There were a number of factors to be considered. Phil Taylor’s restaurant receipt showed the bill had been paid at ten fifty-four on Thursday night. The clock on the credit card machine wouldn’t necessarily be 100 percent accurate – it could easily be a few minutes fast or slow. He made an assumption for the moment, erring on the side of caution to give Bishop the benefit of the doubt, that it was five minutes slow. So, he assumed Bishop had left the restaurant more or less exactly at eleven on Thursday night. The cab journey, assuming no traffic hold-ups, could have been done in fifteen minutes. Add on a couple of minutes for Bishop to get his car out of the underground parking area beneath his flat.

Bishop could have been in his car, on Westbourne Grove, by eleven twenty. The ANPR camera on the bridge of Junction 9 at Gatwick had clocked him at eleven forty-seven.

Twenty-seven minutes to do a journey that had just taken them thirty-six. And Bishop had a much more powerful car. The fastest saloon car in the world.

The ANPR camera clock wouldn’t necessarily be dead accurate either. There was a whole bunch of moving parts to this time-line. But what he was now certain of was that it was possible.

He turned the radio off.

‘Hey!’ Branson protested.

‘And don’t start playing that stuff in my house, or you’ll be out in the chicken shed.’

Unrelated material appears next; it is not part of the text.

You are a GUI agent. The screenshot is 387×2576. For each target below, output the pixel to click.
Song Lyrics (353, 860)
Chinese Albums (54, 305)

‘You don’t have a chicken shed.’

‘I’ll buy one in the morning.’

‘You’re crap at DIY. You’d never put it together.’

‘So you’ll have to hope it’s not raining.’ Then, serious, he asked, ‘Give me your assessment of Phil Taylor as a witness?’

‘He’s straight. Well flash, with that car and all. Cocksure.’

‘Covering for his client? In league with Bishop for the insurance money?’

Branson shook his head. ‘Didn’t strike me as the type. Ex-Inland Revenue special investigator? Nothing to say anyone isn’t a villain, but he just seemed straight to me. Regular guy, he was all right. But that car, though, bastard! I hate him for that!’

‘I think he’s straight too. And he’d come over as a credible witness in court.’

‘So?’

‘You did the journey in thirty-six minutes. On my calculations, Bishop would have needed to have done it in twenty-seven, but there’s give or take on either side.’

‘I could have gone faster.’

Grace winced at the thought. ‘You did it exactly right.’

‘So?’

‘We’re going to charge him.’

Grace pulled out his mobile phone and dialled the home number of the Crown Prosecution Service solicitor, Chris Binns, with whom he had already been liaising over the past couple of days, whose sanction he would require in order to formally charge Bishop. He informed the lawyer of his latest findings tonight, and the time constraints they were under with Bishop’s detention.

They arranged to meet at six thirty a.m. at Sussex House.

101

Cleo lay on a sofa in the downstairs living area, with an almost empty bottle of rose wine on the floor and a completely empty glass lying next to it. A DVD of Memoirs of a Geisha was playing on the large television screen, but she was struggling to keep her eyes open.

She shouldn’t really have drunk anything, she knew, being on call tonight – and she had an essay to write for her philosophy course – but finding Fish on the floor had really upset her. It was strange, she was thinking, that she saw dead human beings all day long and, with the exception of children, remained emotionally detached from them. But seeing little Fish lying sideways across the join between two oak planks, much of her vivid gold colour faded to a dull bronze, her opaque eye staring up at her, accusatory, as if saying, Why didn’t you come home and rescue me?

And how the hell had the little creature got there? If it had been yesterday, she could have blamed her cleaning lady, Marija, because the clumsy woman was always breaking things. But she didn’t come on Tuesdays. Could a cat have got in here?